Among Others presents the seemingly endless possibilities of the group photograph, placing historically important portraits alongside records of significant cultural moments and experiments that helped reinvent the genre. In representations of the group, artist, subjects, and circumstances come together to create an image that might call to mind a loving family, a chance encounter among strangers, an embodiment of the democratic spirit, or a photographer’s ability to read and respond to a crowd. The photographs in the exhibition come in many formats: not just exhibition prints, snapshots, and posters, but also photo books, painted wooden sculpture, collages, baseball cards, and even a wastepaper basket featuring Richard M. Nixon. In their range and ingenuity, the works pose questions about family, diversity, democracy, representation, and the varieties of visual delight.
One section of the exhibition features candid scenes from public life, such as Robert Frank’s Trolley, New Orleans (1955), seen in a large-scale print the artist made around the time it graced the cover of his landmark book, The Americans (1959). Also on view are photographs of collective actions that came to define significant cultural moments, such as Eve Arnold’s 1960 photograph of a training school for Black sit-ins and Danny Lyon’s image of Haitian women praying in the month after the collapse of the corrupt regime of Jean-Claude Duvalier. Photographers took a wide range of approaches to representing the group beyond the arranged sittings of families or civic organizations. Bob Adelman’s People Wall, World’s Fair, New York exploits the way IBM’s 1965 attraction cast a spotlight on the social and ethnic diversity of fair attendees. For a 1970 recruitment poster for the Gay Liberation Front, Peter Hujar asked the group’s members to run exuberantly toward him on the street, enacting their slogan, “Come Out!!” Camera artists have often embedded themselves in the action they portray, as Susan Meiselas did when mingling with carnival strippers, first to capture them behind the scenes and then to photograph their audience from a performer’s perspective.
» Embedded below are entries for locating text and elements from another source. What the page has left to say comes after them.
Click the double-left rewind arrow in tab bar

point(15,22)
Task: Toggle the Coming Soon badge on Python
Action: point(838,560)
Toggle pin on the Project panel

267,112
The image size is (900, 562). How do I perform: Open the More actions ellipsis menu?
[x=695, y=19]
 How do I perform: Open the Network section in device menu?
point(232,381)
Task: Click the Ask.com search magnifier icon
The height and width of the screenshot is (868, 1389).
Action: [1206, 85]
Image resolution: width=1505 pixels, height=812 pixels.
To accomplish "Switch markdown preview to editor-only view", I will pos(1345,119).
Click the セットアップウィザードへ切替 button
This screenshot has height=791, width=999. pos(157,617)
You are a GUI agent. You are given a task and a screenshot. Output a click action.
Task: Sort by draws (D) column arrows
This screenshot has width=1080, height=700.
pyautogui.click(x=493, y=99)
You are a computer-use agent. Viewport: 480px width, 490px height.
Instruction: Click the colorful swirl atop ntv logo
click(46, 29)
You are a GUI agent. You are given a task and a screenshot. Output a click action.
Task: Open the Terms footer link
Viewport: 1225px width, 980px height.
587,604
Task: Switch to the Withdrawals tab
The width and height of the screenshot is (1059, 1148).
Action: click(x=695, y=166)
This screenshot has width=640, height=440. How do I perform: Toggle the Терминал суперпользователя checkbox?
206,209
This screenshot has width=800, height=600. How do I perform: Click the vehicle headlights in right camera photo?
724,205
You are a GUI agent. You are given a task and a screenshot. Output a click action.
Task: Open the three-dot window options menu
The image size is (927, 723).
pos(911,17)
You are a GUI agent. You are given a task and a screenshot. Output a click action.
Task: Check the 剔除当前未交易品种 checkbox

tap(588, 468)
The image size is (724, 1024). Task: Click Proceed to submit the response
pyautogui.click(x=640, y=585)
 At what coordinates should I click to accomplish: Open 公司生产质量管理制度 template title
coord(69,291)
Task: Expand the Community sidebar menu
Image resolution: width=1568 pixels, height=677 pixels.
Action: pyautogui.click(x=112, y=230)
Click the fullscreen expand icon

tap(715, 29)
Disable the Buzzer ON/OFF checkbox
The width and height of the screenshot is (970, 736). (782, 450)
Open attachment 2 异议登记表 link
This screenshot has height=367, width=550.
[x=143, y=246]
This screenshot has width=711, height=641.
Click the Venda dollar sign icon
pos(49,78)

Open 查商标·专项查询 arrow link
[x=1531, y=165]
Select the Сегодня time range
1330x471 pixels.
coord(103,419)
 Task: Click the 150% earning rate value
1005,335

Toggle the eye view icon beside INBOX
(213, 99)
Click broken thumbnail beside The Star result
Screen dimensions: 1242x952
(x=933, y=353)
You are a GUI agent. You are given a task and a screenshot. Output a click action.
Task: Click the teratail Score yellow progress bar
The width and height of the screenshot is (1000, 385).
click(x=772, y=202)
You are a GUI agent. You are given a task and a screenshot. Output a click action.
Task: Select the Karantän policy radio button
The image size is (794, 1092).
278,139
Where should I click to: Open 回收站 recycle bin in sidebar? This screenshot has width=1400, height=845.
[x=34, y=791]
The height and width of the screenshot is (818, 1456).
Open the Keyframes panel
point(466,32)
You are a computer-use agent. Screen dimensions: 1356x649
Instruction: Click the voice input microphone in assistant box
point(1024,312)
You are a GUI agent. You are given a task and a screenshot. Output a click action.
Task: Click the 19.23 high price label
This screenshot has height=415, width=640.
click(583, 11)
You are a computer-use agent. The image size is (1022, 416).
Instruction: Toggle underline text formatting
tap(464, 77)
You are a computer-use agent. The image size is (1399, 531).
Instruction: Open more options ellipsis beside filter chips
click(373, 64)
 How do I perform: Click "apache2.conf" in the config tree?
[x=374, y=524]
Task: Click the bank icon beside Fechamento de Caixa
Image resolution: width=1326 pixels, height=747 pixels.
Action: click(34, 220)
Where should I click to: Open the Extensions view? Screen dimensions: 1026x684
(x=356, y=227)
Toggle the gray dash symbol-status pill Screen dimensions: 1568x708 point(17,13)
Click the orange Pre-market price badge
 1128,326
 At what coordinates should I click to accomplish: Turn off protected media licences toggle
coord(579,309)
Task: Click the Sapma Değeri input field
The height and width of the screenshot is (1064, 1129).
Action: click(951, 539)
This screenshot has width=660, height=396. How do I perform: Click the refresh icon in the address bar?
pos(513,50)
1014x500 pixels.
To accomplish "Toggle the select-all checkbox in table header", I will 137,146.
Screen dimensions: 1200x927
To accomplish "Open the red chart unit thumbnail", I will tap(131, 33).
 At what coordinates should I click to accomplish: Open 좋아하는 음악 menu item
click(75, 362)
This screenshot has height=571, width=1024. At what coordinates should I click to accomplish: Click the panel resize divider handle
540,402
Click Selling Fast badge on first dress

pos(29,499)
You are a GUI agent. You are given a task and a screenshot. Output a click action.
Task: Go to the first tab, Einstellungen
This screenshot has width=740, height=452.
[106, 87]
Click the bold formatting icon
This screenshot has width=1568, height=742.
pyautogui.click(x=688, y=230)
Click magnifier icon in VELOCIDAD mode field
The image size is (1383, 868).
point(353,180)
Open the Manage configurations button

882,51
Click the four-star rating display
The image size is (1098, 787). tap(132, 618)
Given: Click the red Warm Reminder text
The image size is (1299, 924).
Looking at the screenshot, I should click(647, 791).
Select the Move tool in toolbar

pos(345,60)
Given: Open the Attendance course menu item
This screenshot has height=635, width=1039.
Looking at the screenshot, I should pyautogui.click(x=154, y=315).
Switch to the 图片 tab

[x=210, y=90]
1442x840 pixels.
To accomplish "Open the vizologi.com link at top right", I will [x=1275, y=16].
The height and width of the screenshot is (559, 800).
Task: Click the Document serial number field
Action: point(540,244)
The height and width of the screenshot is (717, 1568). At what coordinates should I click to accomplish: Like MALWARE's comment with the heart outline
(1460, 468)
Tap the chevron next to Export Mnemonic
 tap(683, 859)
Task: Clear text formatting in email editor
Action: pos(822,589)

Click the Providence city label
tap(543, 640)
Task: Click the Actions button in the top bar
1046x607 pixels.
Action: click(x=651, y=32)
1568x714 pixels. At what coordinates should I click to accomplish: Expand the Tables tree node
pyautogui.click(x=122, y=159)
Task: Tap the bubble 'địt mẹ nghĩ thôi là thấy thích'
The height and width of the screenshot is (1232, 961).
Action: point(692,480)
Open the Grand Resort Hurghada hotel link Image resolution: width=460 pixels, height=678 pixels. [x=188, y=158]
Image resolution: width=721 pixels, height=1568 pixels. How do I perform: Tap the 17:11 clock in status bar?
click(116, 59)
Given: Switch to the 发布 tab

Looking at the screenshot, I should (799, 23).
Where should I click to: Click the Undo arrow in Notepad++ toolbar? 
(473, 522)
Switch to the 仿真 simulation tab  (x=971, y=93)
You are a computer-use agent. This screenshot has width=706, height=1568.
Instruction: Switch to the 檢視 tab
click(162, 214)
When the subjects are beloved celebrities, the portrait seals a relationship of shared admiration between maker and viewer. In 1965, press photographer Jean-Pierre Ducatez made four images that zeroed in on the lips of each of the Beatles, creating likenesses that appealed directly to dedicated fans. In 1981, Amy Arbus happened to snap a photo of a photogenic group hanging out near Times Square, and only later learned they were members of the Clash their entourage.
The exhibition features items of “pop photographica” that play radically with the conventions of camera representation. In these pieces, individual portraits are mixed and matched to suit the purposes of board games, collectibles such as cigarette cards, and even psychological tests. “The Morgan’s photography collection has grown and evolved in many directions since its founding in 2012, always with a dual emphasis on the camera’s creative possibilities and its role in shaping modern sensibilities,” said Colin B. Bailey, Director. “We are excited to present this wide-ranging selection of works, most of which are recent acquisitions and have never been exhibited before at the Morgan.”
Joel Smith, the Morgan’s Richard L. Menschel Curator and Department Head, said, “The group is a subject we’re so accustomed to seeing in photographs, it’s easy to forget that the conventions around it had to be invented, and that they shape our picture of reality. This exhibition invites viewers to explore the many ways images have defined—since long before the selfie—how it looks to belong to a group and what it means to be represented.”